Switch "sidebar" to "menu" in the lines below and write them out again, changing nothing else.

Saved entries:
begin

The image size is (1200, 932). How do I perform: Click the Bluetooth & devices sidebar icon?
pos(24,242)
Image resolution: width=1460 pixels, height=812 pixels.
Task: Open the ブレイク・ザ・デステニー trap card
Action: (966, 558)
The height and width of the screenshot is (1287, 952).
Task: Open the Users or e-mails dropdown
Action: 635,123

end

▶ _Problem solution_:
The image size is (1200, 932). How do I perform: Click the Bluetooth & devices menu icon?
pos(24,242)
Image resolution: width=1460 pixels, height=812 pixels.
Task: Open the ブレイク・ザ・デステニー trap card
Action: (966, 558)
The height and width of the screenshot is (1287, 952).
Task: Open the Users or e-mails dropdown
Action: 635,123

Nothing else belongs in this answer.